韓国で昨年結婚した夫婦の8組中1組が国際結婚だ。また、韓国に住む外国人は72万人に達し、住民登録人口の1.5%を占める。これは昨年より35%増えた計算だ。そのうち最も多いのが出稼ぎ労働者の36%で、以下配偶者が12%、韓国国籍取得者が7.5%という順になった。2050年には住民登録人口に占める外国人の比率が9%を超えるという予測も出ている。10人中1人が外国人という「移民社会」になるというわけだ。

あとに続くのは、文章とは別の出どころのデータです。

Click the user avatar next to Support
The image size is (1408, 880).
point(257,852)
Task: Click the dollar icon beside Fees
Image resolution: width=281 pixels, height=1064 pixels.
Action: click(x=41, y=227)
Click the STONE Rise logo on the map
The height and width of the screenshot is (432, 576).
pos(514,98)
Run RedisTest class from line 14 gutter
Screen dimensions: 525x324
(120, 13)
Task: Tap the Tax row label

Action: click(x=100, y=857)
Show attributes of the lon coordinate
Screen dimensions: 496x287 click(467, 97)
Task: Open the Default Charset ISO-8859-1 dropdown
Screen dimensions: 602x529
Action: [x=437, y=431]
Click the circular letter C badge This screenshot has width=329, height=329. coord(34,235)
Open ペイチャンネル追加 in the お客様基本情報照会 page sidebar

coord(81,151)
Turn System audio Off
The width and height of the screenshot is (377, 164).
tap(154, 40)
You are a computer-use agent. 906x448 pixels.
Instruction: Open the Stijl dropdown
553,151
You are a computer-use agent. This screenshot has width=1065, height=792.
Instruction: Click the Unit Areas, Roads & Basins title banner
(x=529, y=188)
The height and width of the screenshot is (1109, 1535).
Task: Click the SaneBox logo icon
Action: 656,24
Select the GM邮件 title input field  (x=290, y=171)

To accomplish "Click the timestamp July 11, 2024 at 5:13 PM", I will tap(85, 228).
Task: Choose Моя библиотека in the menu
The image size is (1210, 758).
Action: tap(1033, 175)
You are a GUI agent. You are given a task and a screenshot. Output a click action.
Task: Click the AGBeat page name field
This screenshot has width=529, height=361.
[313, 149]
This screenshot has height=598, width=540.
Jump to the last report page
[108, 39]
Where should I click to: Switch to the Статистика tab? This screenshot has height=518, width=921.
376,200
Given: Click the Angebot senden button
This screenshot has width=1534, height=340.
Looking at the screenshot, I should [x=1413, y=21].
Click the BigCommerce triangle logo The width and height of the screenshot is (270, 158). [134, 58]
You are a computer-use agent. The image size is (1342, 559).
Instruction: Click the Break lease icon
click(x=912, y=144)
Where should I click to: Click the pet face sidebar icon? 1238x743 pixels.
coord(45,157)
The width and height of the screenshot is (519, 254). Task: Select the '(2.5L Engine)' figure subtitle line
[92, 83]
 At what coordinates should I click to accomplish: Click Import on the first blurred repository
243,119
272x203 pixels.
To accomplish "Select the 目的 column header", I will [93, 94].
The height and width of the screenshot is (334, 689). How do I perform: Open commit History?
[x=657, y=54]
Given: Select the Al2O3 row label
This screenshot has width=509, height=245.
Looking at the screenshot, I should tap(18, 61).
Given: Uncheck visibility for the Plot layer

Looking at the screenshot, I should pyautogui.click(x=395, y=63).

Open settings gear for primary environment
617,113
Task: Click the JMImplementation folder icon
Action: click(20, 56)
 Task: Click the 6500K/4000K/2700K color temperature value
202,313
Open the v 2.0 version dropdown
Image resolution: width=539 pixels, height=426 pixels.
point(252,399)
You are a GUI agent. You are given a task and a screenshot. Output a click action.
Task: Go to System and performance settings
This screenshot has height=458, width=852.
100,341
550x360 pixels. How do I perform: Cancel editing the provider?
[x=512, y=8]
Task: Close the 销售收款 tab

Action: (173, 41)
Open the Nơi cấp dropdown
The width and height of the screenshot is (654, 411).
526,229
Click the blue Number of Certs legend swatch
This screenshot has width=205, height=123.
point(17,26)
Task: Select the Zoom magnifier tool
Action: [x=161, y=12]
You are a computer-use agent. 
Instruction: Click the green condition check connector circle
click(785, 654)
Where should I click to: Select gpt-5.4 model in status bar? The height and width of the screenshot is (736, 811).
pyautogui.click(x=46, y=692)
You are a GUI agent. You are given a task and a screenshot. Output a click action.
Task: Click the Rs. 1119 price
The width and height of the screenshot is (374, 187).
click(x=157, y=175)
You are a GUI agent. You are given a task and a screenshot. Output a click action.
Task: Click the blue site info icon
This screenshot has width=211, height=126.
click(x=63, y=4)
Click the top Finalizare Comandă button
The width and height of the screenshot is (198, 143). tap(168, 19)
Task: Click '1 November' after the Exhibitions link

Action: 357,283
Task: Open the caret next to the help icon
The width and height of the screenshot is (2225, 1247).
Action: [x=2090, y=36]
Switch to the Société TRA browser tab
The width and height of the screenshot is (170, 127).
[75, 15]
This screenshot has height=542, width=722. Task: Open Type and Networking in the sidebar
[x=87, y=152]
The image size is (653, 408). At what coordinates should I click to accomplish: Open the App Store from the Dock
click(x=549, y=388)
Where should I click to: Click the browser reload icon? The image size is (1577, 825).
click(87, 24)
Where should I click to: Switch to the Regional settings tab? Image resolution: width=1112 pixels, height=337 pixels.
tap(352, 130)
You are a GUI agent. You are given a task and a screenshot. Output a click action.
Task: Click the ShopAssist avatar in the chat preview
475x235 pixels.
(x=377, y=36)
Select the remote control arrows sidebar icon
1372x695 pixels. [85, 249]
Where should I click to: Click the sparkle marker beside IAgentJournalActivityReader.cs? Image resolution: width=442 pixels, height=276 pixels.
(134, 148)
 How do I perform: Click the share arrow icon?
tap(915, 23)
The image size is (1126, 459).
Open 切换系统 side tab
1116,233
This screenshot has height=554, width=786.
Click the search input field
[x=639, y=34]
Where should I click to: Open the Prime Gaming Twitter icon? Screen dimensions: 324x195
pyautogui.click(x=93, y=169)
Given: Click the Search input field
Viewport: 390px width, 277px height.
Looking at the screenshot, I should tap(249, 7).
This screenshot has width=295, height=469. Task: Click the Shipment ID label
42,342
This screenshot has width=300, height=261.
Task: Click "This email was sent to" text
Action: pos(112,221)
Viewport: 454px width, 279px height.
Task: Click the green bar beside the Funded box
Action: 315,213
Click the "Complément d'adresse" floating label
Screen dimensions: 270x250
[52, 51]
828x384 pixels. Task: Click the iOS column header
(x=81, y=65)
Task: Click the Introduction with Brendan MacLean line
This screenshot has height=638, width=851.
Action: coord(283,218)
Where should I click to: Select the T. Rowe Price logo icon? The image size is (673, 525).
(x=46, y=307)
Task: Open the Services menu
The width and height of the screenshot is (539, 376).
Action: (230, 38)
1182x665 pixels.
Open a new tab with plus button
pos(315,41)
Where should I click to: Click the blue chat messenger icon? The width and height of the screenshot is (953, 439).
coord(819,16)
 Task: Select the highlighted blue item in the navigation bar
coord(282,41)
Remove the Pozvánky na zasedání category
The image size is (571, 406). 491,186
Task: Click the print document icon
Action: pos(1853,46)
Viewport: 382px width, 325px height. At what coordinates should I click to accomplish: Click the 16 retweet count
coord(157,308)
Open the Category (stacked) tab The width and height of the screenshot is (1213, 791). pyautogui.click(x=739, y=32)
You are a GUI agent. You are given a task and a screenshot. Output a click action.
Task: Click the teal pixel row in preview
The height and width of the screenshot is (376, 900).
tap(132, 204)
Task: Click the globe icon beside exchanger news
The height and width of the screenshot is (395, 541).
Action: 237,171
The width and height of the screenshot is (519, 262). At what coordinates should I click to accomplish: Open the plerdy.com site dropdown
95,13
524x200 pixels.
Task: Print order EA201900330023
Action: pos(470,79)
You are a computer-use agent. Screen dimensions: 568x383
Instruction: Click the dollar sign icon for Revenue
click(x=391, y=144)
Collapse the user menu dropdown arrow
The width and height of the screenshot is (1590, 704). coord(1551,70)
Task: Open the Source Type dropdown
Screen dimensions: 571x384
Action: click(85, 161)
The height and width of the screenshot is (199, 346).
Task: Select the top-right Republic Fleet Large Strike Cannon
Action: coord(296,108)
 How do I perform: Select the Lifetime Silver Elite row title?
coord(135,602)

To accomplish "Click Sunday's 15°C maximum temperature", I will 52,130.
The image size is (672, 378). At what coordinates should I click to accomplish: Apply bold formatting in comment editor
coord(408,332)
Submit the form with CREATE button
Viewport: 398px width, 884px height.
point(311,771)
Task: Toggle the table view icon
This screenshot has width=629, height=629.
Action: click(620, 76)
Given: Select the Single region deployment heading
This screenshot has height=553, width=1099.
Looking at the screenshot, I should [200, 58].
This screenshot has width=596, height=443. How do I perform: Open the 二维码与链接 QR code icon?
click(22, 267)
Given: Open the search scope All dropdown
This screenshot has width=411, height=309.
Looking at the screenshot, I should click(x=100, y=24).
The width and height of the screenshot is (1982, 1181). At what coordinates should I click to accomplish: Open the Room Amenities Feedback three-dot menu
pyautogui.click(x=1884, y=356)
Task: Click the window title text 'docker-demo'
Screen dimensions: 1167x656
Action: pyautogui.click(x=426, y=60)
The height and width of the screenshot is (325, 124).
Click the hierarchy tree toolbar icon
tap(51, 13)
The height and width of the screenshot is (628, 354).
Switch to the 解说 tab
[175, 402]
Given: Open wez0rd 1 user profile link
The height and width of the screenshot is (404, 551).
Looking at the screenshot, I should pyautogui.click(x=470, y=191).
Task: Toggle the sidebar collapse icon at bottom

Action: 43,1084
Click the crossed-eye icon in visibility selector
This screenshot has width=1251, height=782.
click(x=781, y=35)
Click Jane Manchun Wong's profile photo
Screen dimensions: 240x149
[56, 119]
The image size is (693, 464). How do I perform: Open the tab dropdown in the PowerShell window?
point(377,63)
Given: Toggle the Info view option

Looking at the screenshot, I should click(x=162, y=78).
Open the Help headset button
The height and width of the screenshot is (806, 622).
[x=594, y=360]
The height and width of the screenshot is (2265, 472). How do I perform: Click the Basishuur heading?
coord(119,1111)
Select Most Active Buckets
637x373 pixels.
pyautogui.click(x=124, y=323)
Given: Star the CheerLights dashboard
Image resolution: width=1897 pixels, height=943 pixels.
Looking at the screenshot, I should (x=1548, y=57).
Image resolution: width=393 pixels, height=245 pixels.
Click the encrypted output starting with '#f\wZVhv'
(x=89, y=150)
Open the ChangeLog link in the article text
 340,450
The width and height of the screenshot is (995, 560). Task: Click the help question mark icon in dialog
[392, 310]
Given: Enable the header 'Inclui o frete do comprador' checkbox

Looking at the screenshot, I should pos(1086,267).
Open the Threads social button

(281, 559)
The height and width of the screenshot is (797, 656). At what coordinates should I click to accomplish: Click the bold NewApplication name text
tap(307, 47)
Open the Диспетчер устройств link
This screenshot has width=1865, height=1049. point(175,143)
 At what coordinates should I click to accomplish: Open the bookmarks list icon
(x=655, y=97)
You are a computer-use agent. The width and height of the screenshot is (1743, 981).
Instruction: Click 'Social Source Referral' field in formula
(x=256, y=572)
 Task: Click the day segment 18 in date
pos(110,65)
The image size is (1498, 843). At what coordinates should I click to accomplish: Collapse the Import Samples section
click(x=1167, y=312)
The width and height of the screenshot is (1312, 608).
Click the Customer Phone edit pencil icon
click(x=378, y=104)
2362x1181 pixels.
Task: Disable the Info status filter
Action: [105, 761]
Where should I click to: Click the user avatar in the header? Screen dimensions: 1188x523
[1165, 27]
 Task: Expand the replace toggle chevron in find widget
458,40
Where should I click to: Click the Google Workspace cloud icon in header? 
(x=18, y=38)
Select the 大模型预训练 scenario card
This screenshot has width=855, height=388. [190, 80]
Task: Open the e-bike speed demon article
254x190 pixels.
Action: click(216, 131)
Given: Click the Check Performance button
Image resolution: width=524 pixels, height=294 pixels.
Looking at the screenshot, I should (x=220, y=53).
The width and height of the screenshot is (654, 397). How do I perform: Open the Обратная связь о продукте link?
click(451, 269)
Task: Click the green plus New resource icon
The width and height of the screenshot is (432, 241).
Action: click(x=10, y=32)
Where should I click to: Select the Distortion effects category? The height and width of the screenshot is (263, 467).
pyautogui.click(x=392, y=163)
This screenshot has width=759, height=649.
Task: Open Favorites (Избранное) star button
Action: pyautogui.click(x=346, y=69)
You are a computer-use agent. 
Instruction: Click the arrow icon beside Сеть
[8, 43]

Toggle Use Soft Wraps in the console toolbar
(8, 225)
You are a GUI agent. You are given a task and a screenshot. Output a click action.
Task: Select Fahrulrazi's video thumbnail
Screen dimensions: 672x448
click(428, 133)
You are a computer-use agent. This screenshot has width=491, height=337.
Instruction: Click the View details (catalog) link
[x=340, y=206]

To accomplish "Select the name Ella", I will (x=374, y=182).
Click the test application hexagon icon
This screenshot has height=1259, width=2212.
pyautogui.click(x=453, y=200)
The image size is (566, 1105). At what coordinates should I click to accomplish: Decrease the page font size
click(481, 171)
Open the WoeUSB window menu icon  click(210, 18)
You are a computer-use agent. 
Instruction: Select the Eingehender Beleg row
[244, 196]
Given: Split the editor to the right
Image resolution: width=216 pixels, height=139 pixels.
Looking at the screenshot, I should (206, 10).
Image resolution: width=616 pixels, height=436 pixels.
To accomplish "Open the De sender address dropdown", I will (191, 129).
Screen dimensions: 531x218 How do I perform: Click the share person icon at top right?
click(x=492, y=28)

今年4月に行われた国民意識調査の結果、「韓国人の基準」として、国籍や血筋よりも「わたしは韓国人だ」という認識が最も重要だ、という回答が最も多かった。また、東南アジアの人たちと「近所付き合いができる」と答えた人は40%に達し、「親密な友人として付き合える」と回答した人も36%に達した。これは過去に比べ、国民の意識が大きく変わったことを感じさせるものだ。だがその一方で、自らの配偶者として受け入れられると回答した人は7%、子どもの配偶者として受け入れられると回答した人は3%に過ぎなかった。やはり国際結婚に関してはまだまだ敷居が高いというわけだ。
先週末、国連の人種差別撤廃委員会(CERD)が韓国に対し「人種差別を無くすよう努力せよ」と勧告した。国連は「韓国が単一民族を強調することは、韓国に住むさまざまな人種の社会への受け入れ、彼らとの相互理解や友好促進を図る上で障害になる可能性がある」と述べ、また「純血」や「混血」といった概念そのものが人種的な優越主義を表すものだ、と指摘した。「単一民族」という価値観は、韓国が長い間外国に立ち向かい、民族や文化を守る上で大きな力となってきた。だが、世界に進出したことで現在のような繁栄を享受するようになり、「世界の中の韓国」としての責任と運命を背負っていくことが避けられなくなった今、こうした価値観は合わなくなってきている。人々の肌の色よりも心に目を向けるべき時代なのだ。